Task directions: Locate the line that contains "The height and width of the screenshot is (433, 700)." in the entries below, then repeat it and every following line through the line that contains "Given: Click the Massive Morac image link", exactly, and no others.

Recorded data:
○ ○ ○
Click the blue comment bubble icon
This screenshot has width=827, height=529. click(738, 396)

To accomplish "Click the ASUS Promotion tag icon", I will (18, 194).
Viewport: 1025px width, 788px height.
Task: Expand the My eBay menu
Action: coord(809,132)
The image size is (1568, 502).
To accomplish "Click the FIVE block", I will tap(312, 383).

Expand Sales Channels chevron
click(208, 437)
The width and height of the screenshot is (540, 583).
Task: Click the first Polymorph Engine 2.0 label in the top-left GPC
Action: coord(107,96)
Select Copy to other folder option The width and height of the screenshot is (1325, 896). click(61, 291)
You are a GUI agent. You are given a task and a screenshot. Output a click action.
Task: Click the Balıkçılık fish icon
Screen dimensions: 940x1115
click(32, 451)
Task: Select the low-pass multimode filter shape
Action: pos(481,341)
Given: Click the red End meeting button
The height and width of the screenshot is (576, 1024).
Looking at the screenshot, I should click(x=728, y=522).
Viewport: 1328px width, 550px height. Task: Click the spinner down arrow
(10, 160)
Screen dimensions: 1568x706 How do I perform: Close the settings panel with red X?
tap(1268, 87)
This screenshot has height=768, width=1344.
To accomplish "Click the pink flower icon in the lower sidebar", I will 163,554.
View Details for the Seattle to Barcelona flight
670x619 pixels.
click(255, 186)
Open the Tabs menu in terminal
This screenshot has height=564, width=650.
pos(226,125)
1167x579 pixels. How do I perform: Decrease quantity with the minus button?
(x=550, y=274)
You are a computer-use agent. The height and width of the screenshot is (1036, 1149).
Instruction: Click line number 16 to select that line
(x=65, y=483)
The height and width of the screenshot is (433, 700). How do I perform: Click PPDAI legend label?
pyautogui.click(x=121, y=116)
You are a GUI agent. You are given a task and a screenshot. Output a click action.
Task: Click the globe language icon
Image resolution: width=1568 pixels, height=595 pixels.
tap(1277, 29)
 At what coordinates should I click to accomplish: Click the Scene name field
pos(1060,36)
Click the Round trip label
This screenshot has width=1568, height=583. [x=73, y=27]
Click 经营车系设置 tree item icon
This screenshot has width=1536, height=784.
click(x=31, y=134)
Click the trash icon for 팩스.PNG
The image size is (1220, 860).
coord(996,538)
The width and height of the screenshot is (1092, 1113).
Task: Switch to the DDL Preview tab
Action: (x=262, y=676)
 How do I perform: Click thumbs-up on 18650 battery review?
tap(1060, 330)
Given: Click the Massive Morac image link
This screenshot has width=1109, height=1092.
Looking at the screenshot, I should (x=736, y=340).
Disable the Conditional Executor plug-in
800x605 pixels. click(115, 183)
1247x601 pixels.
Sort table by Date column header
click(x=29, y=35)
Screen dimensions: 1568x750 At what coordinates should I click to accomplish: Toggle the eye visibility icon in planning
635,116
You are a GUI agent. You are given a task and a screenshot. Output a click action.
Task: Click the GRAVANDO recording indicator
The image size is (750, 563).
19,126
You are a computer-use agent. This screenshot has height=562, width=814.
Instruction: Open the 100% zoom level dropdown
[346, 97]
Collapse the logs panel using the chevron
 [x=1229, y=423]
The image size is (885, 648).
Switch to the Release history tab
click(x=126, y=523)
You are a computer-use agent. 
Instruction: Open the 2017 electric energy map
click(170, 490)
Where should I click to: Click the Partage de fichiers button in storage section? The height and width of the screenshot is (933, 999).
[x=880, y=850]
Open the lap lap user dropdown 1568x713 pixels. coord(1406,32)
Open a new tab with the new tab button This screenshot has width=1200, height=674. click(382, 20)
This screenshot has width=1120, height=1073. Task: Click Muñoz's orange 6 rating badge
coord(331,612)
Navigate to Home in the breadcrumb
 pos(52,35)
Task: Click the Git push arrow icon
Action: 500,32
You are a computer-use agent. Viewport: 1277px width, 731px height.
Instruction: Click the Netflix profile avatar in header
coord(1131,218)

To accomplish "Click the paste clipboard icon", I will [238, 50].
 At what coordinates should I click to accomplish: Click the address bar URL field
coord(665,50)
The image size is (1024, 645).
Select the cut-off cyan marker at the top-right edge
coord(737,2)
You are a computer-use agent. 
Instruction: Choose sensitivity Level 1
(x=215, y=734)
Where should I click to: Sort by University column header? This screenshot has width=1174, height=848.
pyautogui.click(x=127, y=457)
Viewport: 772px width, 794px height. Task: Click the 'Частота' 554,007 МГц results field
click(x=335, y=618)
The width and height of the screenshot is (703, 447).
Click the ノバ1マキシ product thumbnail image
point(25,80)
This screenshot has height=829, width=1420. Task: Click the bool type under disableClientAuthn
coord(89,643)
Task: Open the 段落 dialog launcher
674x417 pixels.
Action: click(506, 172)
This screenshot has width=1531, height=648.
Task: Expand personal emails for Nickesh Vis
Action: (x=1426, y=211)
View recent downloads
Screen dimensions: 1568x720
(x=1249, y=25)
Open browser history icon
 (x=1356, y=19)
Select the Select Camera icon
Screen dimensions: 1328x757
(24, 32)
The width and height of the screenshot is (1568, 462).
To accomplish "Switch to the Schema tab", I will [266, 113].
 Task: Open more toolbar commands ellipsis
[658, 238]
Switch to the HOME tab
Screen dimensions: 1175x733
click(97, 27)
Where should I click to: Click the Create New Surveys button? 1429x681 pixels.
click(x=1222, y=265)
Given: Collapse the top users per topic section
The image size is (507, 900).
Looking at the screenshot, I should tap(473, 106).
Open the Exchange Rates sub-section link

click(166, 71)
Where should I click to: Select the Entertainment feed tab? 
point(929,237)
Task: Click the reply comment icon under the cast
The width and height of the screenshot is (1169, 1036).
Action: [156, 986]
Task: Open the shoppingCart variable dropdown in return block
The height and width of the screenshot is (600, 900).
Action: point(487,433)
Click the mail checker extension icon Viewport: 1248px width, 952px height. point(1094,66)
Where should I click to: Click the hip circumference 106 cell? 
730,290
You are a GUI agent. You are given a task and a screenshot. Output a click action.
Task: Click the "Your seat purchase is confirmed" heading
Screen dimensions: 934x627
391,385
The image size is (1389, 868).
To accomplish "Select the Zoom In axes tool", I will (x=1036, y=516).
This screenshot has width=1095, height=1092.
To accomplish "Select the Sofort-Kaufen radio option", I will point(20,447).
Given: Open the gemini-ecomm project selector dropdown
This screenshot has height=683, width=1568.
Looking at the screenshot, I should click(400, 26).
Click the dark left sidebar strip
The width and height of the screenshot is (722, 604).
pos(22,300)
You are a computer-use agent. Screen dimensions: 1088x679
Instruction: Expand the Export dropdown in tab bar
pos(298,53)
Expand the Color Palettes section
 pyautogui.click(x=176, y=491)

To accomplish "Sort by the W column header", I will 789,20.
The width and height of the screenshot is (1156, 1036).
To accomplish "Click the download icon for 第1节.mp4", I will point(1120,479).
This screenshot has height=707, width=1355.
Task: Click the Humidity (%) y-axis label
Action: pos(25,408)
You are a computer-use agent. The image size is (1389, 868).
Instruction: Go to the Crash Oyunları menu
○ ○ ○
Response below:
The height and width of the screenshot is (433, 700). How do I perform: Click PPDAI legend label?
pyautogui.click(x=121, y=116)
You are a GUI agent. You are given a task and a screenshot. Output a click action.
Task: Click the globe language icon
Image resolution: width=1568 pixels, height=595 pixels.
tap(1277, 29)
 At what coordinates should I click to accomplish: Click the Scene name field
pos(1060,36)
Click the Round trip label
This screenshot has width=1568, height=583. [x=73, y=27]
Click 经营车系设置 tree item icon
This screenshot has width=1536, height=784.
click(x=31, y=134)
Click the trash icon for 팩스.PNG
The image size is (1220, 860).
coord(996,538)
The width and height of the screenshot is (1092, 1113).
Task: Switch to the DDL Preview tab
Action: (x=262, y=676)
 How do I perform: Click thumbs-up on 18650 battery review?
tap(1060, 330)
Given: Click the Massive Morac image link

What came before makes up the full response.